▶ **WHAT IS EXPECTED**
For every record here, output an exact copy.

▶ **RECORDS FOR THIS EXERCISE**
------------------------------------------------------------------------
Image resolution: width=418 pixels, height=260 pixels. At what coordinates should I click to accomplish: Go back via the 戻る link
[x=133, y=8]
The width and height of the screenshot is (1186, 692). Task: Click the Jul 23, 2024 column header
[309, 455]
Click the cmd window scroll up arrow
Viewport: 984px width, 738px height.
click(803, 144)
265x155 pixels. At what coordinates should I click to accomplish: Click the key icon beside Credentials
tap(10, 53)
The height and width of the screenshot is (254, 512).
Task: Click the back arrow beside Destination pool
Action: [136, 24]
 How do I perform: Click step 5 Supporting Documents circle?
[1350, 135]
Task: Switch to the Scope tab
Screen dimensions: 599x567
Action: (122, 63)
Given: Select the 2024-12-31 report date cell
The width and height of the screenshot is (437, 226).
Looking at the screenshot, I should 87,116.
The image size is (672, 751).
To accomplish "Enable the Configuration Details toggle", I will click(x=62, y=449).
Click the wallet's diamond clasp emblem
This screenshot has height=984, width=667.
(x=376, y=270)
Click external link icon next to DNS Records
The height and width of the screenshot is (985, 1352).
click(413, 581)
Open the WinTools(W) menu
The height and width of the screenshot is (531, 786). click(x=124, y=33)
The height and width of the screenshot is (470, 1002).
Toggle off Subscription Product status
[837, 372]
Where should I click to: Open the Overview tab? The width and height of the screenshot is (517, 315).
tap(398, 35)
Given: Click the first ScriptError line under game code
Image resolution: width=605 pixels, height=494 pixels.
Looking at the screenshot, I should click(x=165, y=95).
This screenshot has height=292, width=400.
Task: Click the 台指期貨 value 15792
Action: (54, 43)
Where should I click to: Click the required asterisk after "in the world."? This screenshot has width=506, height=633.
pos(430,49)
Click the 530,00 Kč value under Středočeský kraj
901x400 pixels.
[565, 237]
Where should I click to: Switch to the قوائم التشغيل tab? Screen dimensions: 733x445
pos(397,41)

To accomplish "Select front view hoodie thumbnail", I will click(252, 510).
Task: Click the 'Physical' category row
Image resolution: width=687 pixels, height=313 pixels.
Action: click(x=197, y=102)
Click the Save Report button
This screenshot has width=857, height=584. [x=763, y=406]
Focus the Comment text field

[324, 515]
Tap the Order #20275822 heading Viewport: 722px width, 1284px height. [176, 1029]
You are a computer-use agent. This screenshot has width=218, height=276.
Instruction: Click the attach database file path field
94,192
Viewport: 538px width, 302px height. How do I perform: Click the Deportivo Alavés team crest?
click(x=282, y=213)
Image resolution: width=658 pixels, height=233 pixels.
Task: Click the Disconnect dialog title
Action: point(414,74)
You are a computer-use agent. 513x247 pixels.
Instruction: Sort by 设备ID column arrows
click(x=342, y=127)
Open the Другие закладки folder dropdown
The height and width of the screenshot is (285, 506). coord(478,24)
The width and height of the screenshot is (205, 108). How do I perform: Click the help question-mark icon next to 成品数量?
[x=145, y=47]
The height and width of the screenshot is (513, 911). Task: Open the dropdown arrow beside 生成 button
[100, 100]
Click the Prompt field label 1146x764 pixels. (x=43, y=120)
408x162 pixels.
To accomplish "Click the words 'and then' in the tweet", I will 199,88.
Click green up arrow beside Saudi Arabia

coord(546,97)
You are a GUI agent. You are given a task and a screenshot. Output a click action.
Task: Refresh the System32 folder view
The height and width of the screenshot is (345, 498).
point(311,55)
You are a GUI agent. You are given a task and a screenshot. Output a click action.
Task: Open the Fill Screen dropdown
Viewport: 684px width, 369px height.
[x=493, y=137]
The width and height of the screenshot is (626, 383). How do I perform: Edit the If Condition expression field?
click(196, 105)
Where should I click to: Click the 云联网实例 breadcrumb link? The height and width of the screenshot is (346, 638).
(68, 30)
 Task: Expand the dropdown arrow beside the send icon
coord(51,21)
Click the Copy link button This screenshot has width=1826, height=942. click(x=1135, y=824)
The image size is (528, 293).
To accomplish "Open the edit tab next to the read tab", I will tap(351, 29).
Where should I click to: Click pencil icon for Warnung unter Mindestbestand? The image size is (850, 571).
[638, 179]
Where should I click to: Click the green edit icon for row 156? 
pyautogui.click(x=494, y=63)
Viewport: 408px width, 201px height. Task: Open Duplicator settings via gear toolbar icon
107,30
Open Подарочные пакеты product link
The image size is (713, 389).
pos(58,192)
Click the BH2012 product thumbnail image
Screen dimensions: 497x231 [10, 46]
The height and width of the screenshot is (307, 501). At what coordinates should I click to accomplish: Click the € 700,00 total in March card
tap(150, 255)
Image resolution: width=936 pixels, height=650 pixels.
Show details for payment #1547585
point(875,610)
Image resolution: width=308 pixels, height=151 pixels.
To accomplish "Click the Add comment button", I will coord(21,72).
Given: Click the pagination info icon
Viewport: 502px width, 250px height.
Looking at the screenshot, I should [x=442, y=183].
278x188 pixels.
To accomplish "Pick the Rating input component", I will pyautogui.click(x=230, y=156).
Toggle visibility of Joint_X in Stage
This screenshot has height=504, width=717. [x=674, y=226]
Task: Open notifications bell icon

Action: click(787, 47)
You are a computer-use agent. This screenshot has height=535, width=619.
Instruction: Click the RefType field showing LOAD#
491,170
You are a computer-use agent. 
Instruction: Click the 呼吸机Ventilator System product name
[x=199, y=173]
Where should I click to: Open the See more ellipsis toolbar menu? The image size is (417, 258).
------------------------------------------------------------------------
▶ **ANSWER TO THIS EXERCISE**
Image resolution: width=418 pixels, height=260 pixels. At what coordinates should I click to accomplish: Go back via the 戻る link
[x=133, y=8]
The width and height of the screenshot is (1186, 692). Task: Click the Jul 23, 2024 column header
[309, 455]
Click the cmd window scroll up arrow
Viewport: 984px width, 738px height.
click(803, 144)
265x155 pixels. At what coordinates should I click to accomplish: Click the key icon beside Credentials
tap(10, 53)
The height and width of the screenshot is (254, 512).
Task: Click the back arrow beside Destination pool
Action: [136, 24]
 How do I perform: Click step 5 Supporting Documents circle?
[1350, 135]
Task: Switch to the Scope tab
Screen dimensions: 599x567
Action: (122, 63)
Given: Select the 2024-12-31 report date cell
The width and height of the screenshot is (437, 226).
Looking at the screenshot, I should 87,116.
The image size is (672, 751).
To accomplish "Enable the Configuration Details toggle", I will click(x=62, y=449).
Click the wallet's diamond clasp emblem
This screenshot has height=984, width=667.
(x=376, y=270)
Click external link icon next to DNS Records
The height and width of the screenshot is (985, 1352).
click(413, 581)
Open the WinTools(W) menu
The height and width of the screenshot is (531, 786). click(x=124, y=33)
The height and width of the screenshot is (470, 1002).
Toggle off Subscription Product status
[837, 372]
Where should I click to: Open the Overview tab? The width and height of the screenshot is (517, 315).
tap(398, 35)
Given: Click the first ScriptError line under game code
Image resolution: width=605 pixels, height=494 pixels.
Looking at the screenshot, I should click(x=165, y=95).
This screenshot has height=292, width=400.
Task: Click the 台指期貨 value 15792
Action: (54, 43)
Where should I click to: Click the required asterisk after "in the world."? This screenshot has width=506, height=633.
pos(430,49)
Click the 530,00 Kč value under Středočeský kraj
901x400 pixels.
[565, 237]
Where should I click to: Switch to the قوائم التشغيل tab? Screen dimensions: 733x445
pos(397,41)

To accomplish "Select front view hoodie thumbnail", I will click(252, 510).
Task: Click the 'Physical' category row
Image resolution: width=687 pixels, height=313 pixels.
Action: click(x=197, y=102)
Click the Save Report button
This screenshot has width=857, height=584. [x=763, y=406]
Focus the Comment text field

[324, 515]
Tap the Order #20275822 heading Viewport: 722px width, 1284px height. [176, 1029]
You are a computer-use agent. This screenshot has width=218, height=276.
Instruction: Click the attach database file path field
94,192
Viewport: 538px width, 302px height. How do I perform: Click the Deportivo Alavés team crest?
click(x=282, y=213)
Image resolution: width=658 pixels, height=233 pixels.
Task: Click the Disconnect dialog title
Action: point(414,74)
You are a computer-use agent. 513x247 pixels.
Instruction: Sort by 设备ID column arrows
click(x=342, y=127)
Open the Другие закладки folder dropdown
The height and width of the screenshot is (285, 506). coord(478,24)
The width and height of the screenshot is (205, 108). How do I perform: Click the help question-mark icon next to 成品数量?
[x=145, y=47]
The height and width of the screenshot is (513, 911). Task: Open the dropdown arrow beside 生成 button
[100, 100]
Click the Prompt field label 1146x764 pixels. (x=43, y=120)
408x162 pixels.
To accomplish "Click the words 'and then' in the tweet", I will 199,88.
Click green up arrow beside Saudi Arabia

coord(546,97)
You are a GUI agent. You are given a task and a screenshot. Output a click action.
Task: Refresh the System32 folder view
The height and width of the screenshot is (345, 498).
point(311,55)
You are a GUI agent. You are given a task and a screenshot. Output a click action.
Task: Open the Fill Screen dropdown
Viewport: 684px width, 369px height.
[x=493, y=137]
The width and height of the screenshot is (626, 383). How do I perform: Edit the If Condition expression field?
click(196, 105)
Where should I click to: Click the 云联网实例 breadcrumb link? The height and width of the screenshot is (346, 638).
(68, 30)
 Task: Expand the dropdown arrow beside the send icon
coord(51,21)
Click the Copy link button This screenshot has width=1826, height=942. click(x=1135, y=824)
The image size is (528, 293).
To accomplish "Open the edit tab next to the read tab", I will tap(351, 29).
Where should I click to: Click pencil icon for Warnung unter Mindestbestand? The image size is (850, 571).
[638, 179]
Where should I click to: Click the green edit icon for row 156? 
pyautogui.click(x=494, y=63)
Viewport: 408px width, 201px height. Task: Open Duplicator settings via gear toolbar icon
107,30
Open Подарочные пакеты product link
The image size is (713, 389).
pos(58,192)
Click the BH2012 product thumbnail image
Screen dimensions: 497x231 [10, 46]
The height and width of the screenshot is (307, 501). At what coordinates should I click to accomplish: Click the € 700,00 total in March card
tap(150, 255)
Image resolution: width=936 pixels, height=650 pixels.
Show details for payment #1547585
point(875,610)
Image resolution: width=308 pixels, height=151 pixels.
To accomplish "Click the Add comment button", I will coord(21,72).
Given: Click the pagination info icon
Viewport: 502px width, 250px height.
Looking at the screenshot, I should [x=442, y=183].
278x188 pixels.
To accomplish "Pick the Rating input component", I will pyautogui.click(x=230, y=156).
Toggle visibility of Joint_X in Stage
This screenshot has height=504, width=717. [x=674, y=226]
Task: Open notifications bell icon

Action: click(787, 47)
You are a computer-use agent. This screenshot has height=535, width=619.
Instruction: Click the RefType field showing LOAD#
491,170
You are a computer-use agent. 
Instruction: Click the 呼吸机Ventilator System product name
[x=199, y=173]
Where should I click to: Open the See more ellipsis toolbar menu? The image size is (417, 258).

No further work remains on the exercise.